◆ **PAGE**
Second Circuit: Janus’s Definition of What It Means to “Make” a Misstatement Under Rule 10b-5 Does Not Apply to Section 17(a)(2)
On April 9, 2015, the Second Circuit found that the Janus “Court’s definition of ‘to make’ in Rule 10b-5 does not apply to § 17(a)(2)” of the Securities Act of 1933. SEC v. Big Apple Consulting USA, 783 F.3d 786 (2d Cir. 2015) (Siler, Jr., J.). Section 17(a)(2) renders it unlawful “for any person in the offer or sale of any securities . . . to obtain money or property by means of any untrue statement of a material fact or any omission to state a material fact necessary in order to make the statements made, in light of the circumstances under which they were made, not misleading.” The Second Circuit found that the phrase “by means of any untrue statement” in Section 17(a)(2) “encompasses a broader range of conduct than ‘mak[ing]’ such a statement as defined in SEC Rule 10b-5(b)” (emphasis added by the court).
The Second Circuit found that the Janus Court’s “narrow holding” does not apply “to the entirety” of Section 17(a) because subsections (1) and (3) of Section 17(a)—like subsections (a) and (c) of Rule 10b-5—“do not use the word ‘make’ or even address misstatements.” The Second Circuit determined that the Janus Court “did not alter the potential for liability under Rule 10b-5(a) and (c).” Even after Janus, a defendant “who is not the ‘maker’ of an untrue statement of material fact” could “nonetheless . . . be liable as a primary violator of Rule 10b-5(a) and (c).” The Second Circuit explained that it would be “incongruous” to apply Janus “to remove the potential for liability under” Sections 17(a)(1) and (3) given that “Rule 10b-5(a) and (c) [were] modeled” after those provisions.
The Second Circuit further found that the text of Rule 10b-5(b) differs from “the expansive language of [S]ection 17(a)(2).” Under Rule 10b-5(b), a defendant may not “make any untrue statement of a material fact or [ ] omit to state a material fact” in connection with the purchase or sale of securities. Section 17(a)(2), however, prohibits defendants from “obtain[ing] money or property” in connection with “the offer or sale of any securities” “by means of any untrue statement of a material fact or any omission to state a material fact” (emphasis added by the court). While a defendant can only be held liable under Rule 10b-5(b) for “mak[ing]” a material misstatement, the Second Circuit found that the statutory text suggested that a defendant may be liable under Section 17(a)(2) regardless of whether the defendant “‘use[d] his own false statement or one made by another individual’” (quoting SEC v. Tambone, 550 F.3d 106 (1st Cir. 2008)).
Finally, the Second Circuit found Janus inapplicable to Section 17(a)(2) for the additional reason that the Janus Court addressed the implied private right of action under Rule 10b-5. The Janus Court stated that it was “mindful” of the need to “give narrow dimensions . . . to a right of action Congress did not authorize when it first enacted the statute and did not expand when it revisited the law.” The Second Circuit explained that “the same concern regarding the expansion of a judicially-created private cause of action” does not apply with respect to claims under Section 17(a)(2) because “there is no private right of action under § 17(a).”

◆ **DATA**
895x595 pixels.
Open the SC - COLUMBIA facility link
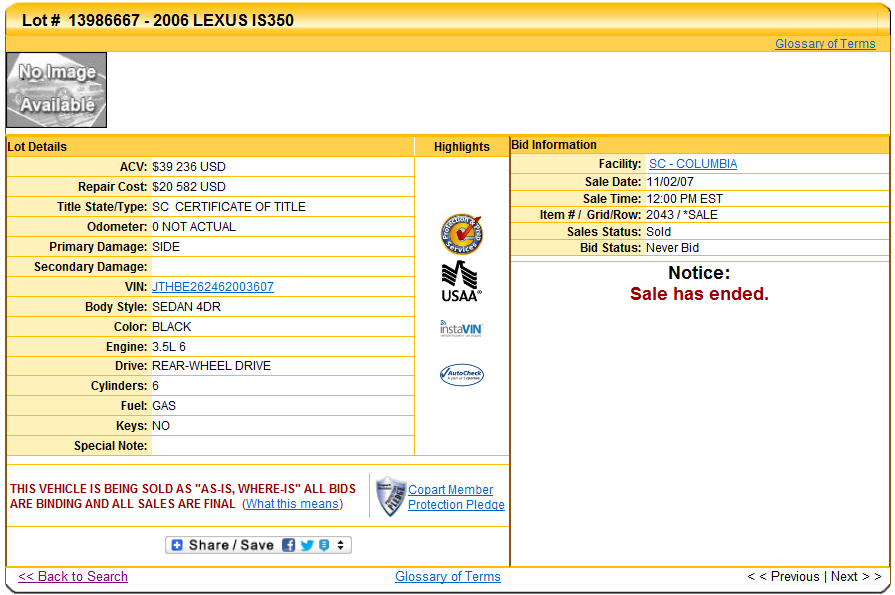click(x=693, y=164)

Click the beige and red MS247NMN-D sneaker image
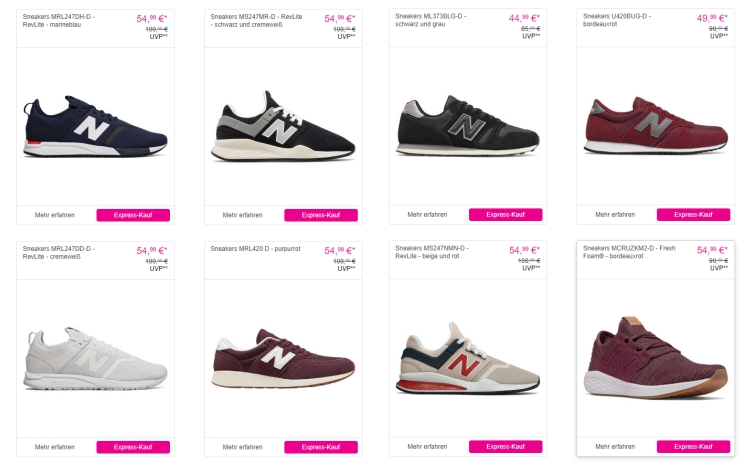click(x=468, y=358)
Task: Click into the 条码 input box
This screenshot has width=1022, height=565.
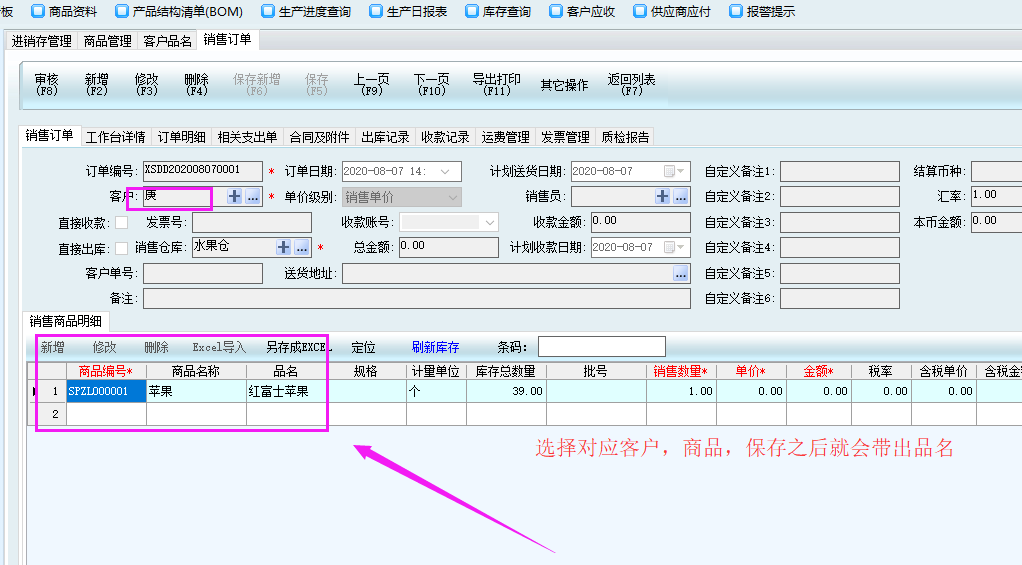Action: 601,347
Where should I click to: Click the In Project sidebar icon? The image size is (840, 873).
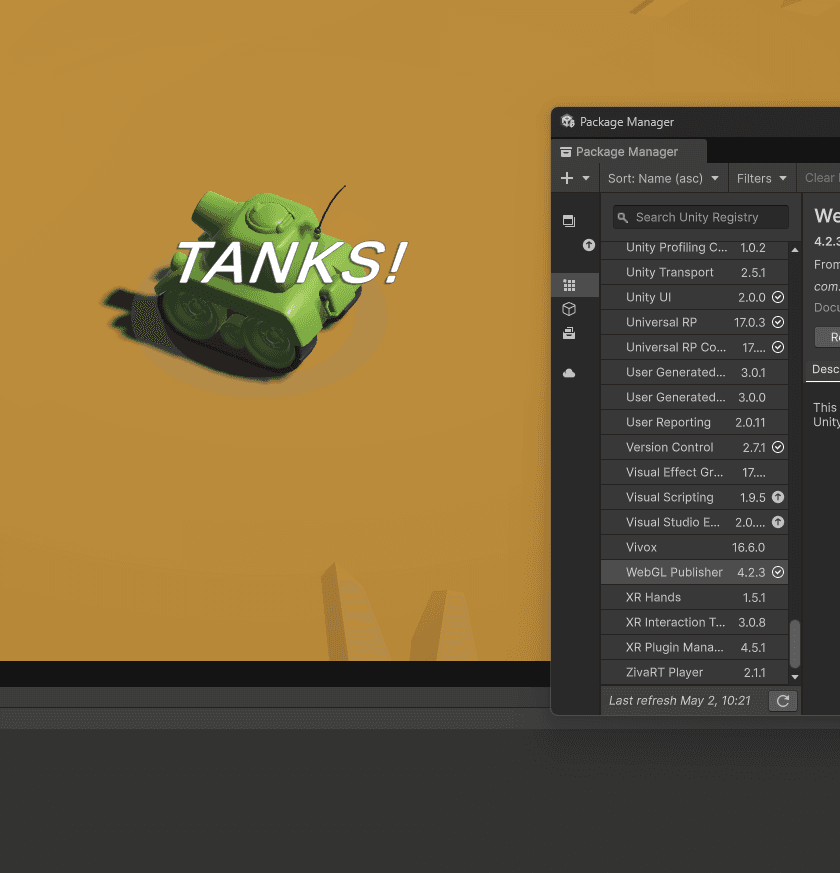click(569, 221)
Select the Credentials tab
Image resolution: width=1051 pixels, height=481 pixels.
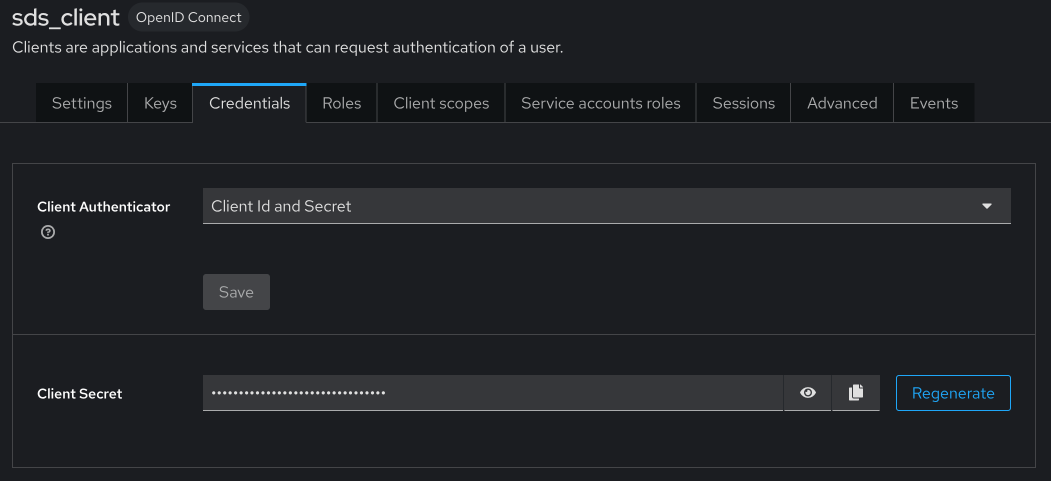[249, 103]
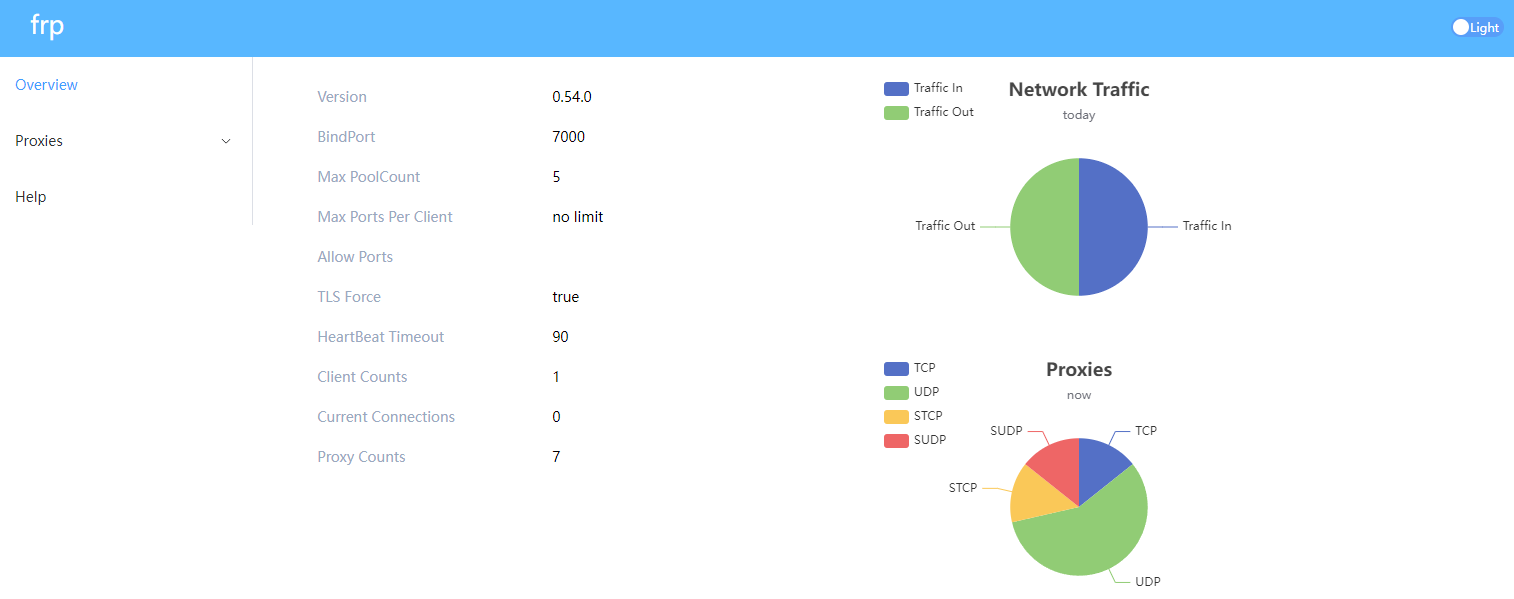Select the Proxies sidebar menu
1514x599 pixels.
(x=39, y=141)
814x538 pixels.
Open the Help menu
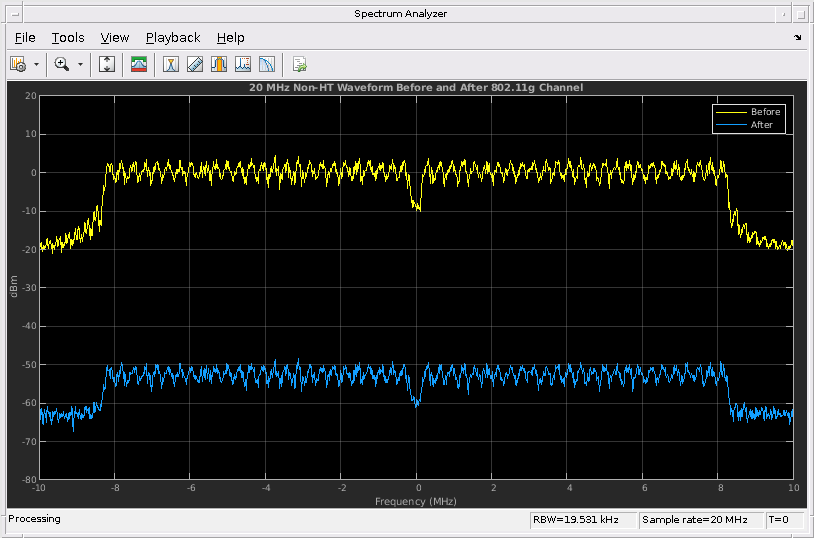230,37
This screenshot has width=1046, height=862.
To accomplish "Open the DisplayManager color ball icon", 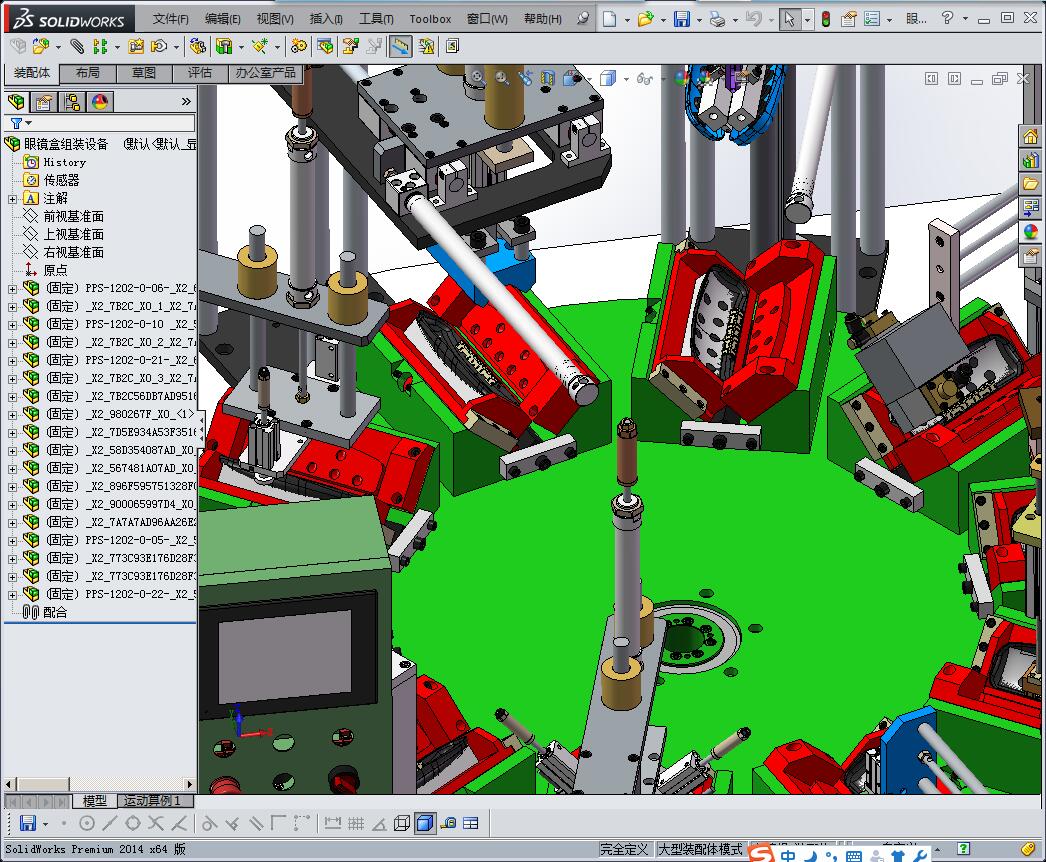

◆ **WORK INSTRUCTIONS**
**A.** Answer these questions using the summary of the Second Circuit ruling:
(i) On what date did the Second Circuit issue its decision?
(ii) Which two subsections of Section 17(a) does the court say do not use the word "make"?
(iii) According to the court, why does the concern about expanding a judicially-created private cause of action not apply to Section 17(a)(2) claims?
**B.** Summarize the summary of the Second Circuit ruling in two sentences.
**C.** Reproduce a passage from the summary of the Second Circuit ruling. Begin at the words "The Second Circuit found that the Janus Court’s" and stop after "after those provisions.".

◆ **SOLUTIONS BELOW**
**A.**
(i) April 9, 2015.
(ii) Subsections (1) and (3).
(iii) Because there is no private right of action under Section 17(a).

**B.** On April 9, 2015, in SEC v. Big Apple Consulting USA, the Second Circuit held that the Janus definition of what it means to "make" a misstatement under Rule 10b-5 does not apply to Section 17(a)(2) of the Securities Act of 1933. The court reasoned that the phrase "by means of any untrue statement" in Section 17(a)(2) reaches more conduct than making a statement, that applying Janus to Sections 17(a)(1) and (3) would be incongruous because Rule 10b-5(a) and (c) were modeled on them, and that Janus's concern about a private right of action does not arise because Section 17(a) has none.

**C.**
The Second Circuit found that the Janus Court’s “narrow holding” does not apply “to the entirety” of Section 17(a) because subsections (1) and (3) of Section 17(a)—like subsections (a) and (c) of Rule 10b-5—“do not use the word ‘make’ or even address misstatements.” The Second Circuit determined that the Janus Court “did not alter the potential for liability under Rule 10b-5(a) and (c).” Even after Janus, a defendant “who is not the ‘maker’ of an untrue statement of material fact” could “nonetheless . . . be liable as a primary violator of Rule 10b-5(a) and (c).” The Second Circuit explained that it would be “incongruous” to apply Janus “to remove the potential for liability under” Sections 17(a)(1) and (3) given that “Rule 10b-5(a) and (c) [were] modeled” after those provisions.